La colonia Fortuna Tercera Línea, ubicada en el distrito de Hernandarias, se ha transformado en un pequeño laboratorio de productividad. Con el acompañamiento técnico de la Dirección de Extensión Agraria (DEAg) y su Agencia Local de Asistencia Técnica (ALAT), los productores locales están logrando resultados que confirman el potencial del suelo paranaense para cultivos de alto rendimiento.

Uno de los datos más llamativos proviene de las fincas de los productores Celso Mendoza, Rodolfo Solís, Ramón Ferreira y Miguel de los Santos Enciso, quienes lograron recolectar 130 bolsas de 20 kilos cada una de remolacha en apenas 0,5 hectáreas. Se trata de la segunda cosecha del año, lo que demuestra que, con manejo adecuado y clima favorable, el cultivo puede convertirse en una fuente de ingresos constante.

La producción se destina al Mercado de Abasto de Asunción, donde encuentra buena demanda y precios competitivos. "Estos resultados reflejan el trabajo sostenido y la asistencia técnica que reciben las familias", comentaron para InfoNegocios los técnicos locales, destacando que la capacitación en manejo de suelos y control sanitario fue clave para alcanzar estos números.

La arveja, una apuesta en crecimiento

En paralelo, los mismos productores se preparan para la cosecha de arveja, cultivada en una superficie de 0,2 hectáreas.
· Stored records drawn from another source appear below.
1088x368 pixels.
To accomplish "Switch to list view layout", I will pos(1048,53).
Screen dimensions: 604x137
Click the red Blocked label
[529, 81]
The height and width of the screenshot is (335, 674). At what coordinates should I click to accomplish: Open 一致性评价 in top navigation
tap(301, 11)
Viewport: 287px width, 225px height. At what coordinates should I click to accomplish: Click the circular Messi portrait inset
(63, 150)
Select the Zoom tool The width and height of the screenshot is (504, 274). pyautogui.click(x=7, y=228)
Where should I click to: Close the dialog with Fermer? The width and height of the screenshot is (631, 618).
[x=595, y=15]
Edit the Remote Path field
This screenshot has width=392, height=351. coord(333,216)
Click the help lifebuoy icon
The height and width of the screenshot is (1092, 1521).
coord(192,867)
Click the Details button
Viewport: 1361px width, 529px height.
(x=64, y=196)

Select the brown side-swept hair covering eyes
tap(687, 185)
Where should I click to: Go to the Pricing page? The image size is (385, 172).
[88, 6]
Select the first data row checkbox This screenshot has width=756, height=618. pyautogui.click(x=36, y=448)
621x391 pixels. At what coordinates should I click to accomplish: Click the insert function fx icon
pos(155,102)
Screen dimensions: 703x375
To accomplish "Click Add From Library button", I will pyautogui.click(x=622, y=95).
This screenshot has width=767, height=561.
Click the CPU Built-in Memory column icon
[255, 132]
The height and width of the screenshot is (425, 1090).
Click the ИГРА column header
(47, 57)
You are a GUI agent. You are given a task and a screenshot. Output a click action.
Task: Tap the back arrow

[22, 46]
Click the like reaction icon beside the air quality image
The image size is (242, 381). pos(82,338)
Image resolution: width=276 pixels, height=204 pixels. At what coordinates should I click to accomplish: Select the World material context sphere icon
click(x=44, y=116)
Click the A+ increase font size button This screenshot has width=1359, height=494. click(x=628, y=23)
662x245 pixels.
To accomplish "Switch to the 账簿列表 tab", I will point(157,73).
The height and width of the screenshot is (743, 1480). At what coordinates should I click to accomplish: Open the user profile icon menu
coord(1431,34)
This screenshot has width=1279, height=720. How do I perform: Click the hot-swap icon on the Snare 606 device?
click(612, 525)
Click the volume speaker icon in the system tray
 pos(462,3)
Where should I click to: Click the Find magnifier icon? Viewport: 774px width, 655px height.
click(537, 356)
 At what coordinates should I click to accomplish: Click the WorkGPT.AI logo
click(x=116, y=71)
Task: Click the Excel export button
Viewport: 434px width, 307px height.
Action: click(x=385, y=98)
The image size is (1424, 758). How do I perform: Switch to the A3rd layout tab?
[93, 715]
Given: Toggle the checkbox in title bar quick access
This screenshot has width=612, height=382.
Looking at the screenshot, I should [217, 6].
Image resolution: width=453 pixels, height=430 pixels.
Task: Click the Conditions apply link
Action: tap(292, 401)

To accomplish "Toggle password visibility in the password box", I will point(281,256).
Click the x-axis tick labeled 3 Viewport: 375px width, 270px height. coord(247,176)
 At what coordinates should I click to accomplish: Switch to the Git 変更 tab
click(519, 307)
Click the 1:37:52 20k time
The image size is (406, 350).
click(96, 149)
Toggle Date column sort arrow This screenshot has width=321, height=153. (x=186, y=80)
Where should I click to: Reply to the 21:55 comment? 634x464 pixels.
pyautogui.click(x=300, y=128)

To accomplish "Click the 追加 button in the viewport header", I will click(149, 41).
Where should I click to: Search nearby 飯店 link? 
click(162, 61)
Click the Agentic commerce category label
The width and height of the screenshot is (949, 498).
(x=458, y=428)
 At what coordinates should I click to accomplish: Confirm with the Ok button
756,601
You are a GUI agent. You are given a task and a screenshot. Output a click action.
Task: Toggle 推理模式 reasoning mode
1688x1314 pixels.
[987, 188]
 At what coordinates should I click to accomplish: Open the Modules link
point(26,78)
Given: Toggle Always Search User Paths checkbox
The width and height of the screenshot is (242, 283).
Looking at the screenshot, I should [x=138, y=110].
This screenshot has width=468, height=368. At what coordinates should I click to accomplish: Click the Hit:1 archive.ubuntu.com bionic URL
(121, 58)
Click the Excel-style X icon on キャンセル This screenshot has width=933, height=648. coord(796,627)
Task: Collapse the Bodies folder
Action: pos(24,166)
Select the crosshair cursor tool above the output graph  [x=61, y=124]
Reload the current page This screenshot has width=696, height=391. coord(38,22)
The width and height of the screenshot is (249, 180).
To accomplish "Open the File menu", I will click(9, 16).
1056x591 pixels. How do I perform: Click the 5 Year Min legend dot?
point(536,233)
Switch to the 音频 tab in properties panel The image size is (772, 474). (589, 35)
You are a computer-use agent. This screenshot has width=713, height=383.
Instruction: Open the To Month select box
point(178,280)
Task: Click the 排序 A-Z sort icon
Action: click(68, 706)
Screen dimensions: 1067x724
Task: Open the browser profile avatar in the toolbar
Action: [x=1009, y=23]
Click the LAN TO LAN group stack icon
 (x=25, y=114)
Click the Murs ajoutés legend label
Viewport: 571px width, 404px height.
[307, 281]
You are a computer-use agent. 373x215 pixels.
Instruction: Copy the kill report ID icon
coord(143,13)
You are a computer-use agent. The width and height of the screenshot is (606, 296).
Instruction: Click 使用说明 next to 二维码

Según las proyecciones, el rendimiento podría llegar a 500 kilos por corte. El precio actual del mercado, que oscila entre G. 10.000 y 12.000 por kilo con cáscara, anticipa una rentabilidad atractiva para las familias que apuestan por este rubro.

Más allá de los números, la arveja está ganando terreno por su capacidad de adaptación al clima local y por el valor agregado que representa en la dieta y la comercialización. Además, su cultivo mejora la rotación de suelos, un aspecto fundamental para la sostenibilidad de la agricultura familiar.

El equipo técnico del MAG no solo acompaña estos dos cultivos, sino también otros rubros que fortalecen la base productiva de la zona, como papa, cebolla, ajo y mandioca, todos con excelente desarrollo vegetativo. La combinación de estas variedades no solo diversifica el riesgo económico, sino que también mejora la calidad del suelo y amplía las oportunidades comerciales.

Para el ingeniero agrónomo Aldo Ayala, técnico responsable del PIMA/ALAT Hernandarias, el éxito de estas experiencias responde a una fórmula sencilla pero efectiva: presencia técnica constante, planificación y trabajo coordinado con las familias rurales. "Cada visita es una oportunidad de ajustar prácticas, mejorar resultados y asegurar que los productores saquen el máximo provecho de sus tierras", señaló.

Aunque las cifras puedan parecer pequeñas a escala industrial, representan un cambio profundo en la economía local. Un lote de media hectárea de remolacha puede generar ingresos que superan el millón de guaraníes por ciclo, mientras que la arveja podría multiplicar esa cifra si se mantienen los precios actuales. En comunidades donde la agricultura familiar es la principal fuente de ingresos, esa diferencia significa más estabilidad, empleo rural y arraigo.

El modelo que se está consolidando en Alto Paraná Norte demuestra que el desarrollo rural no depende exclusivamente de grandes inversiones, sino de acompañamiento técnico, capacitación y mercados abiertos. Con más productores sumándose a la experiencia, la región avanza hacia un esquema de agricultura sostenible y rentable, donde cada cultivo cuenta.

En tiempos en que el país busca fortalecer su seguridad alimentaria y aumentar la producción con valor agregado, el ejemplo de Hernandarias se presenta como un caso de éxito replicable: pequeñas parcelas, grandes resultados y familias rurales que, con conocimiento y apoyo, están transformando la tierra en una oportunidad real de progreso.